I am using Azure Speech To Text - continuous recognition to transcribe an audio file. I have my speakers split in stereo wav file into left and right channel. However when I am running the transcription I am not able the get channel correctly. I tried to receive it from the PropertyId.SpeechServiceResponse_JsonResult
but that always returns 0. My expectation is 0 for left channel and 1 for right channel.
var speechConfig = SpeechConfig.FromSubscription(/*api key*/, /*region*/);
var audioConfig = AudioConfig.FromWavFileInput(filePath);
var recognizer = new SpeechRecognizer(speechConfig, audioConfig);
Is there some hidden property or missing configuration to achieve this?

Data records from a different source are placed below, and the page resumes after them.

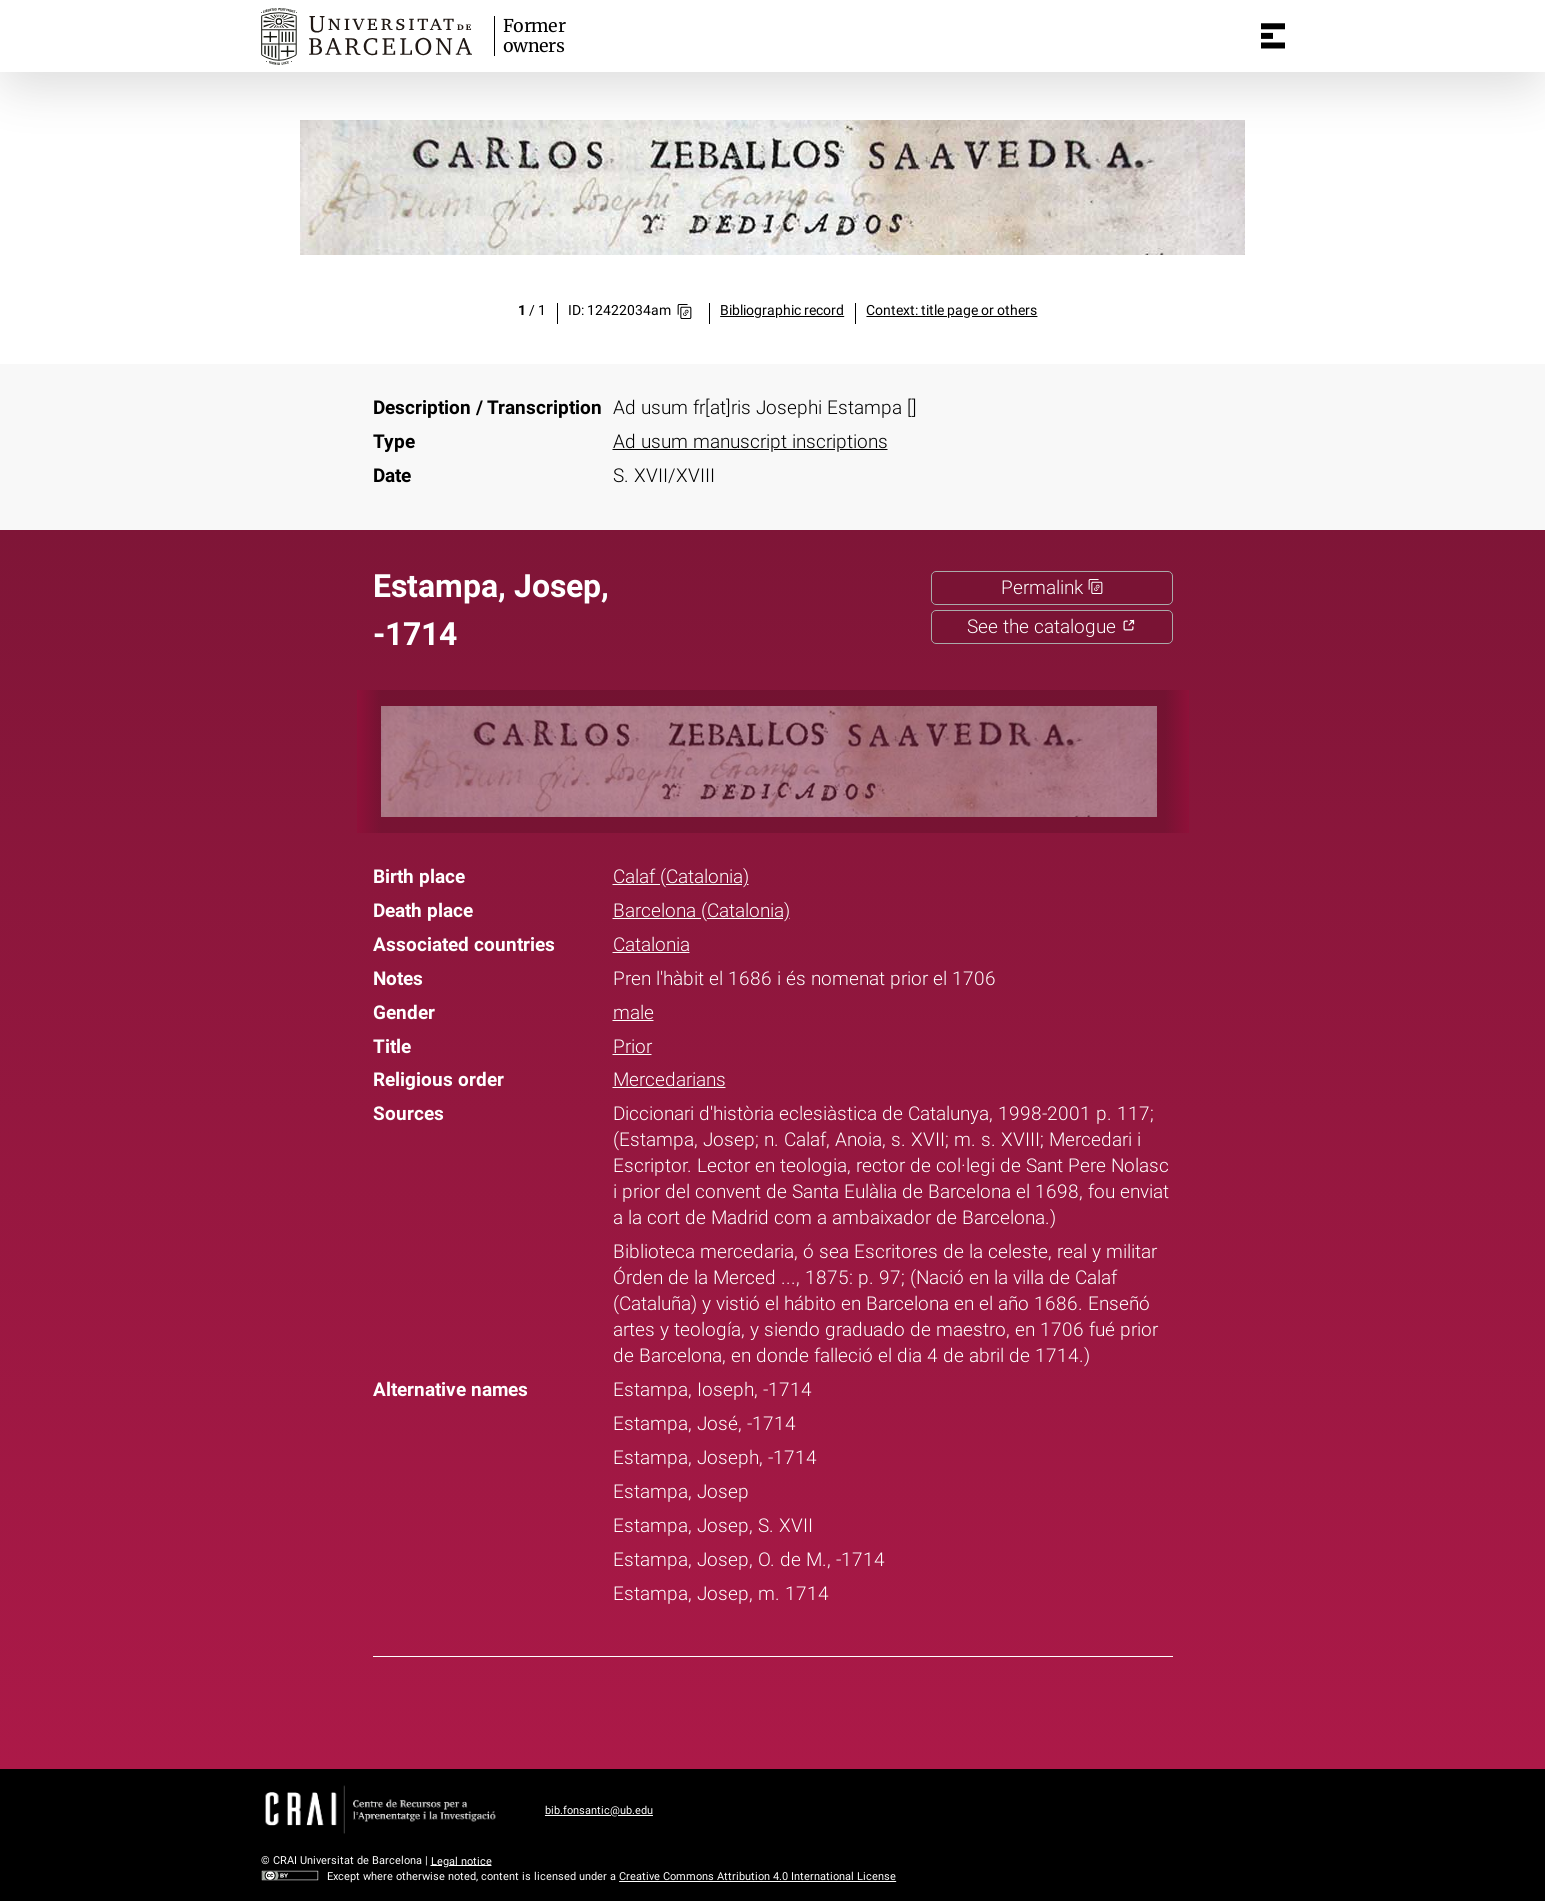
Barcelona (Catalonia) (701, 911)
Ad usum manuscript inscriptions (750, 442)
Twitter (759, 1709)
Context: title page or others (951, 310)
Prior (632, 1047)
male (633, 1013)
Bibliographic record (782, 310)
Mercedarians (669, 1080)
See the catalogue (1051, 627)
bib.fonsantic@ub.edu (599, 1810)
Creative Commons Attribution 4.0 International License (757, 1876)
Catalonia (651, 945)
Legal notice (461, 1860)
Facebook (707, 1709)
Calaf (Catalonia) (681, 877)
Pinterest (810, 1709)
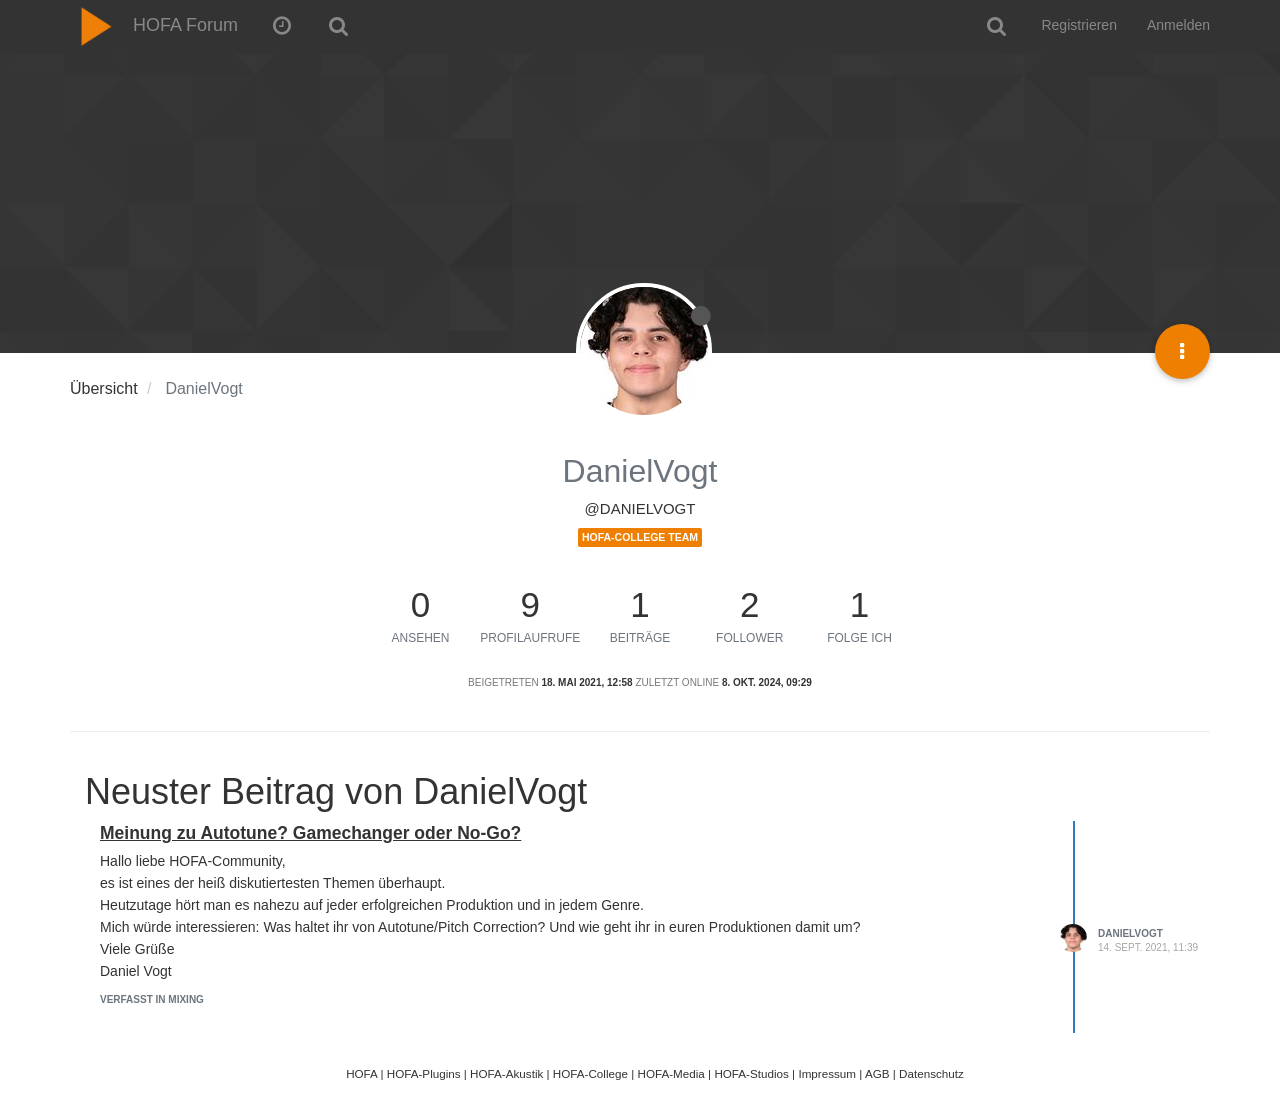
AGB (877, 1073)
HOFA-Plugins (424, 1073)
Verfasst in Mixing (152, 999)
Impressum (827, 1073)
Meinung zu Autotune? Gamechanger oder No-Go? (310, 833)
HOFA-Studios (751, 1073)
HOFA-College (590, 1073)
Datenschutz (931, 1073)
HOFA (361, 1073)
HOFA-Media (670, 1073)
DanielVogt (1130, 933)
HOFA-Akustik (506, 1073)
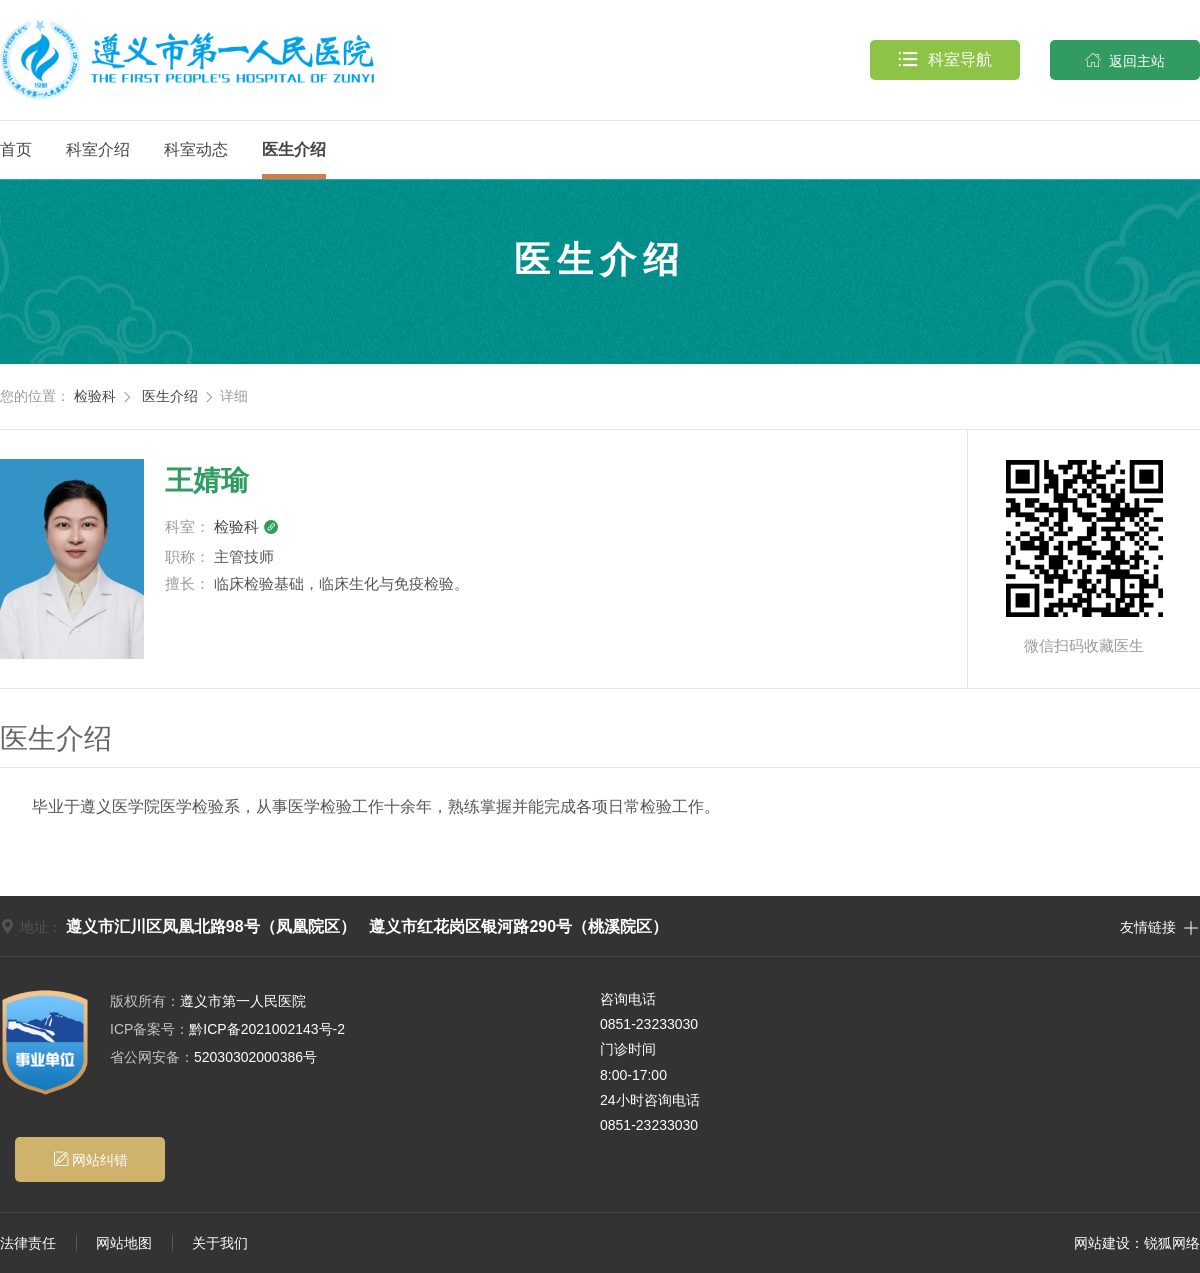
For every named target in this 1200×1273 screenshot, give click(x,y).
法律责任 (28, 1243)
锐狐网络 (1172, 1243)
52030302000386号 (213, 1057)
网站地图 (124, 1243)
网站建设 (1102, 1243)
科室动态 (196, 149)
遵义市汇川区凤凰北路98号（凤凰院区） (211, 926)
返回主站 (1125, 60)
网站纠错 (90, 1159)
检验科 (95, 396)
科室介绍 (98, 149)
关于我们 (220, 1243)
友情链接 (1160, 926)
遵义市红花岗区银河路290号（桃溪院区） (518, 926)
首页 (16, 149)
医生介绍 (294, 149)
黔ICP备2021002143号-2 (227, 1029)
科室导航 (945, 60)
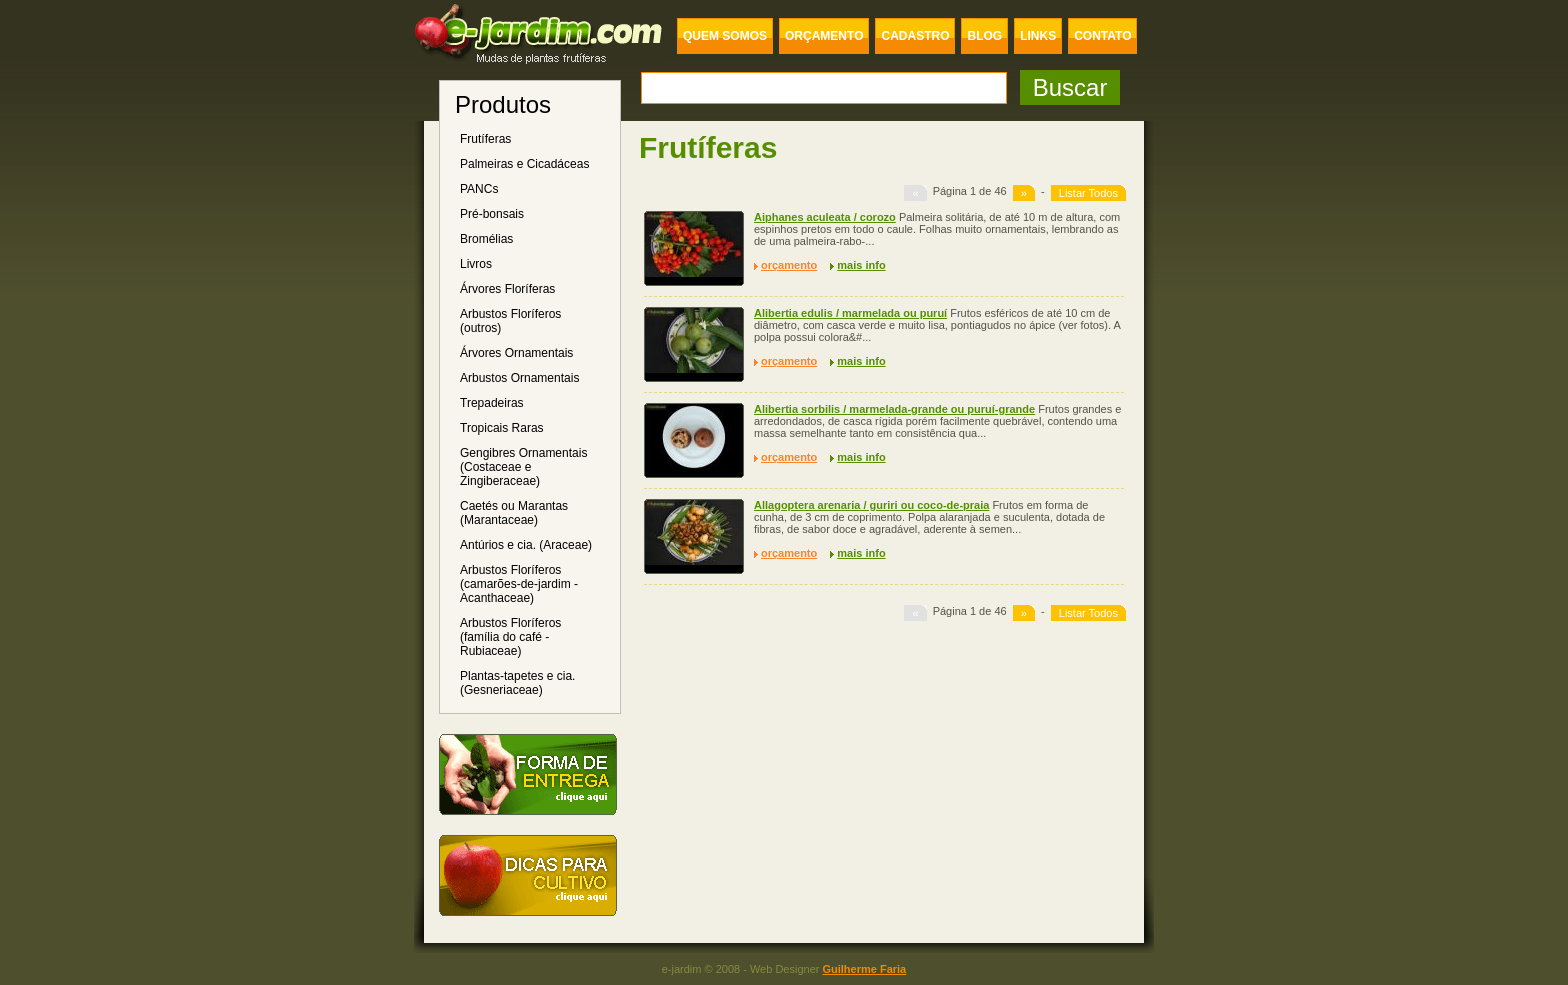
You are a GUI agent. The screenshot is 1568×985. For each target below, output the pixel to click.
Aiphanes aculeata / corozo (825, 217)
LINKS (1038, 36)
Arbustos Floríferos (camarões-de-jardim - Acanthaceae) (519, 584)
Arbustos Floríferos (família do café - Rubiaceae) (510, 637)
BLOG (984, 36)
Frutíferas (485, 139)
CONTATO (1102, 36)
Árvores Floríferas (507, 289)
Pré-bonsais (492, 214)
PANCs (479, 189)
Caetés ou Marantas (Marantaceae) (514, 513)
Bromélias (486, 239)
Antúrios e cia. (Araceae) (526, 545)
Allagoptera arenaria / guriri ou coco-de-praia (871, 505)
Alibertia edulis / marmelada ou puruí (850, 313)
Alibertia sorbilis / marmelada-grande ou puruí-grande (894, 409)
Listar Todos (1088, 193)
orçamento (789, 265)
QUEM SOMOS (725, 36)
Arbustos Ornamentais (519, 378)
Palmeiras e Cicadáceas (524, 164)
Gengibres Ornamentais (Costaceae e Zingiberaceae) (523, 467)
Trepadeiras (492, 403)
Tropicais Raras (502, 428)
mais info (861, 265)
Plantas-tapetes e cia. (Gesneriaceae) (517, 683)
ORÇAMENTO (824, 36)
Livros (476, 264)
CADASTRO (915, 36)
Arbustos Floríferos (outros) (510, 321)
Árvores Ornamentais (516, 353)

My try to find the channel from the JsonResult
property:
var speechServiceResponseJsonResultJson = eventArgs.Result.Properties.GetProperty(PropertyId.SpeechServiceResponse_JsonResult);
var channel = 0;
if (speechServiceResponseJsonResultJson != null)
{
var speechServiceResponseJsonResult =
JsonConvert.DeserializeObject<JObject>(
eventArgs.Result.Properties.GetProperty(PropertyId
.SpeechServiceResponse_JsonResult));
if (speechServiceResponseJsonResult.TryGetValue("Channel", StringComparison.InvariantCultureIgnoreCase, out var channelValue))
{
channel = channelValue.ToObject<int>();
}
}
There is currently no way how to achieve it through the SDK. What I ended up doing was splitting the audio and processing the channels separately and then combining the results with indication from which channel each record originated.